### DATA FOR THIS TASK
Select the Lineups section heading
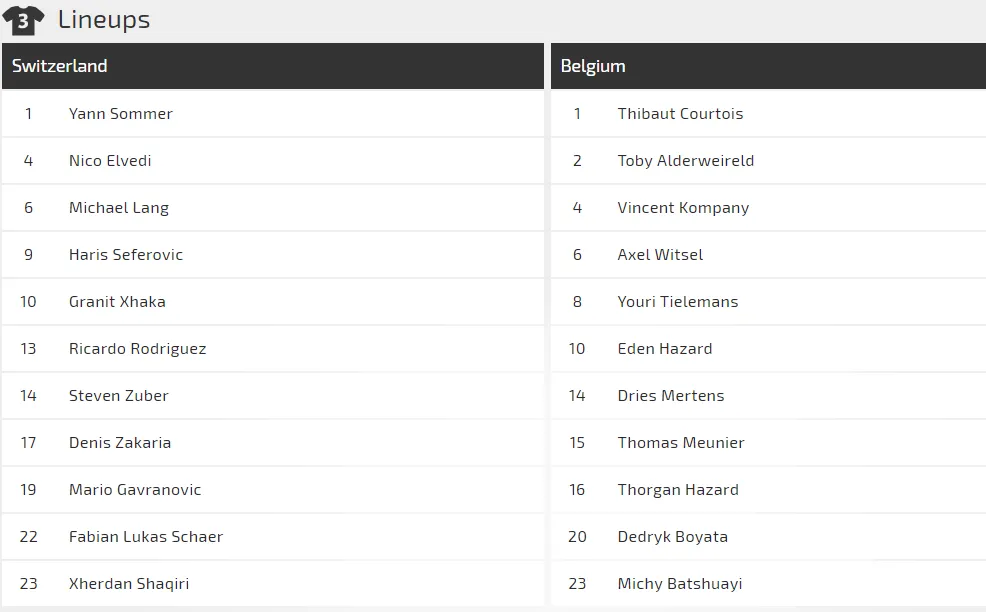The image size is (986, 612). pos(104,20)
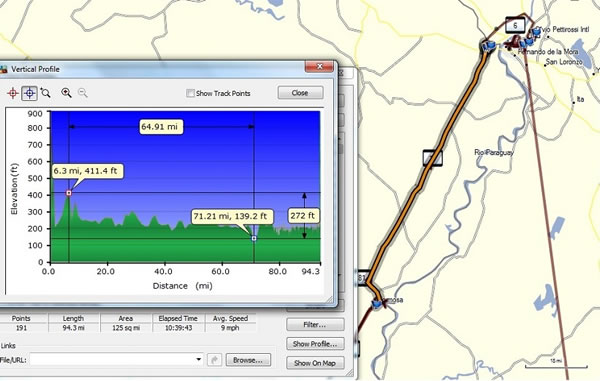Viewport: 600px width, 381px height.
Task: Click the zoom in magnifier icon
Action: [x=66, y=93]
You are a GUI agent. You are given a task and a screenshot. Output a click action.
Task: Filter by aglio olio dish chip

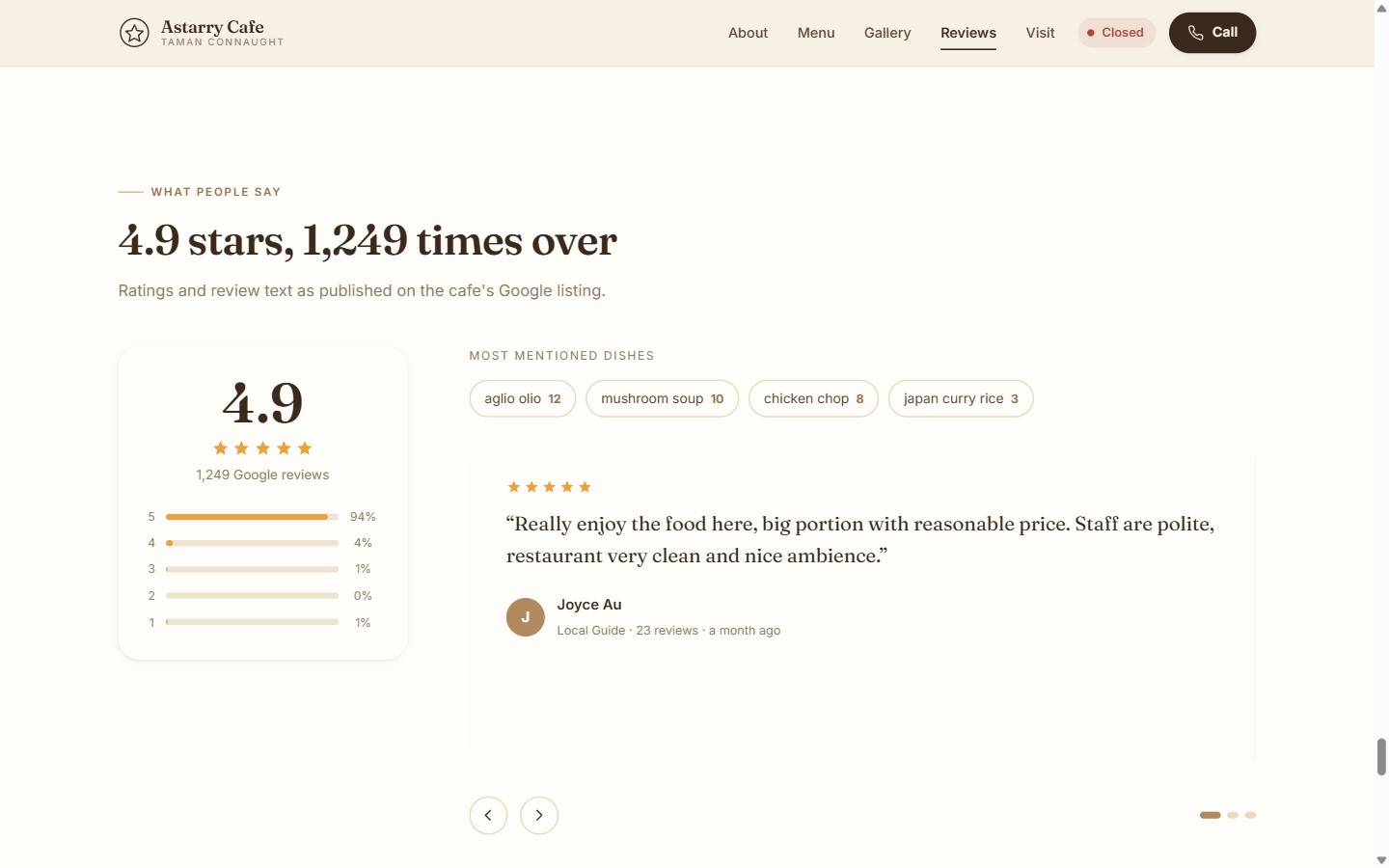523,398
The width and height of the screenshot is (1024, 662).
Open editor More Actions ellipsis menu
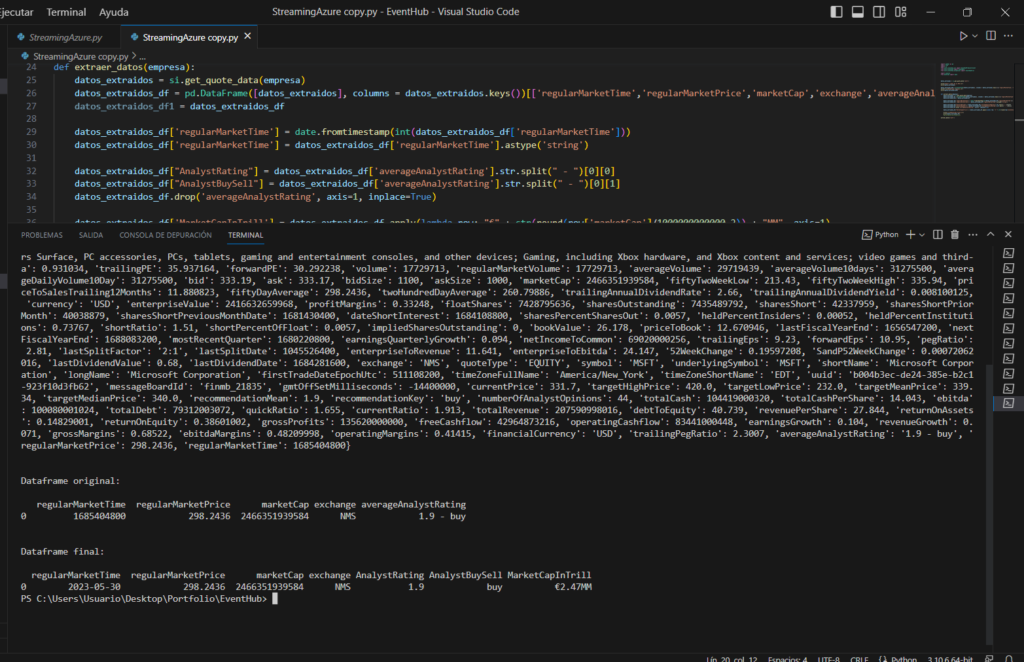click(x=1010, y=37)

### WORK TO COMPLETE
Retype precisely, and only, the lines from the one holding "The width and" through the final line of the data above, with the pictures omitted.

### ANSWER TO THE PROBLEM
The width and height of the screenshot is (1024, 662).
Open editor More Actions ellipsis menu
click(x=1010, y=37)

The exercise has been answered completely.